The San Dominick is a ghastly ship of state that bears as its figure-head the shrouded skeleton of a murdered man: the owner of the slaves on board. Yet, it is not the murdered man's ghost that haunts the ship. Instead, the slave ship is haunted by the inverted shadow of its own hierarchical order. Every act of master or slaves on the San Dominick is haunted with the fleeting traces of a counter-order in which slave is master and master is slave. The hints of a counter-order are signs, undecipherable to the Yankee Captain, of the perspective, the will, and the rage of the slaves made Other by a discourse that strives to define them as nothing but subjugated bodies.(1)

From the start, Melville's story points to the limits of his own Western discourse that make it vulnerable to haunting. Melville constructs the terms of the scientific discourse as paradox. On the one hand the Western rationalism that seeks to exert control over the ship and its cargo of slaves is a perspective so widespread that it yokes in brotherhood the aristocratic captain of the slaver, Don Benito, and the "innocent" Yankee, Amasa Delano. (Melville's setting--ships at sea--calls to mind the rationalized methods of cartography and navigation that first made the enslavement of Africans possible and profitable, as Renaissance maps linked Europe, Africa, and the Americas.) On the other hand, the would-be bearers of rationalism, epitomized by Captain Delano, are not objective. As widespread and scientific as the Western discourse is, its very nature as a discourse prevents objectivity: it constructs its terms against an Other--"The African"--and it must suppress its recognition of those features of the Other that do not fit its categories.

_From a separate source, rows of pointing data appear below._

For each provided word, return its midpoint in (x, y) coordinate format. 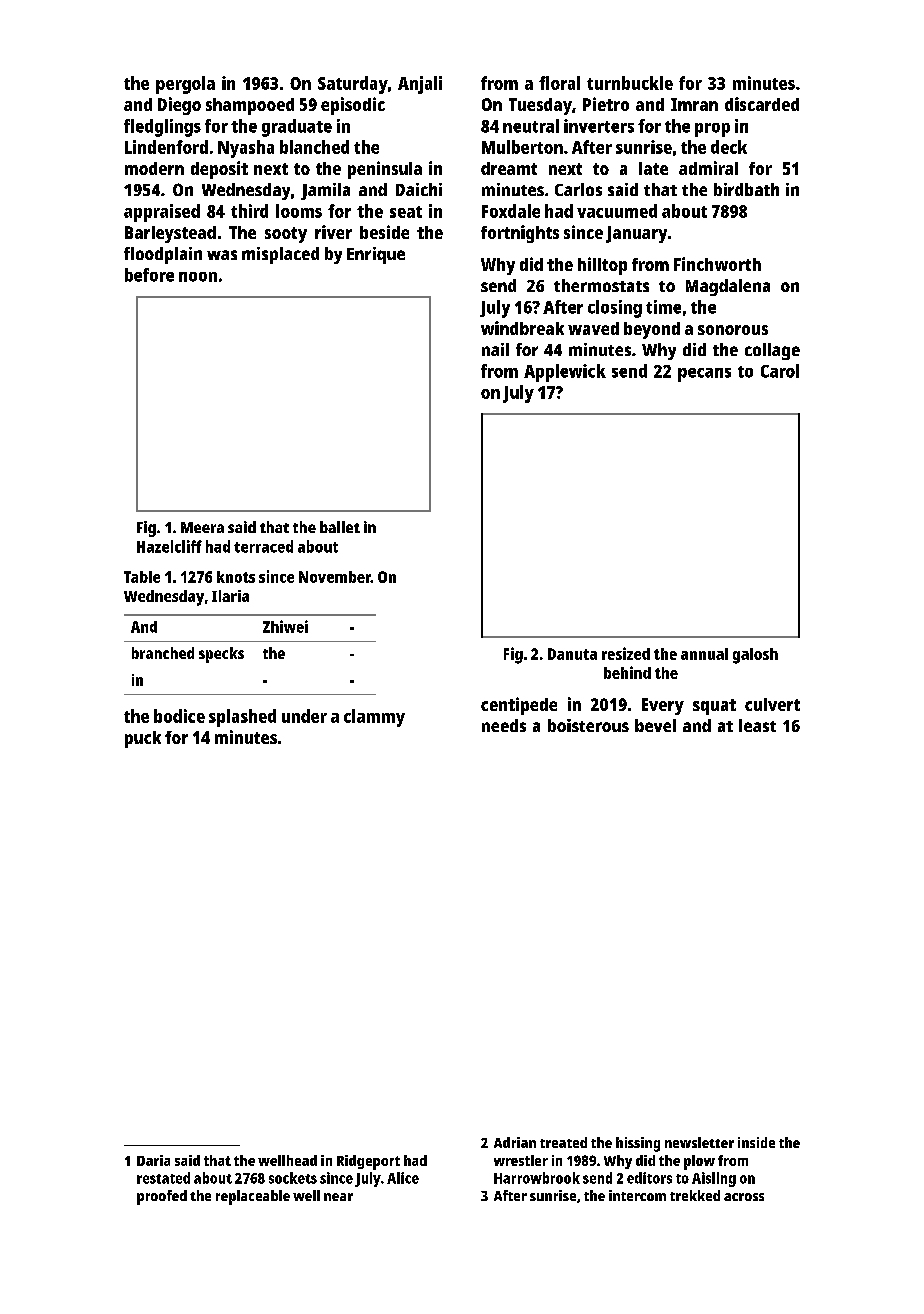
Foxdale (511, 211)
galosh (755, 656)
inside (756, 1142)
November (335, 577)
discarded (762, 104)
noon (198, 277)
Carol (780, 371)
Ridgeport (368, 1162)
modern (154, 168)
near (338, 1197)
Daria (153, 1160)
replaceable (253, 1197)
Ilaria (230, 596)
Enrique (376, 255)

In Captain Delano, Melville parodies the "objective" viewer. The American captain is the stranger who comes to events on the San Dominick from a distance, and his chief aim once on board the ship is to account for the strange conditions he finds there, including the group of Africans who silently polish hatchets, and the Captain who wavers between attentive civility and abstracted rudeness. Delano's overarching aim is to establish a linear relation between cause and effect that would give him intellectual mastery over conditions on the San Dominick. Because Delano is continually thwarted in his attempt to reach intellectual mastery while he is on shipboard, he cannot re-establish Western political mastery of the ship. The American Captain's rational and political control fails because he cannot draw a predictable--i.e. a fairly linear--relation between cause and effect. On the one hand, the Western discourse that makes Others of the Africans blinds Delano to the qualities of the slaves that are not aligned with their assigned role as manageable bodies. Hence, Amasa Delano cannot imagine Babo's rage and intelligence--the causes of a chain of events on board that include a slave revolt. On the other hand, even as Delano fails to see the suppressed features of the Other, they appear within the discourse under the guise of the return of the repressed. They appear as ghostly traces of the Other, unreadable as the cause of events, but powerful enough to disrupt every alternative line of cause and effect Delano attempts to draw.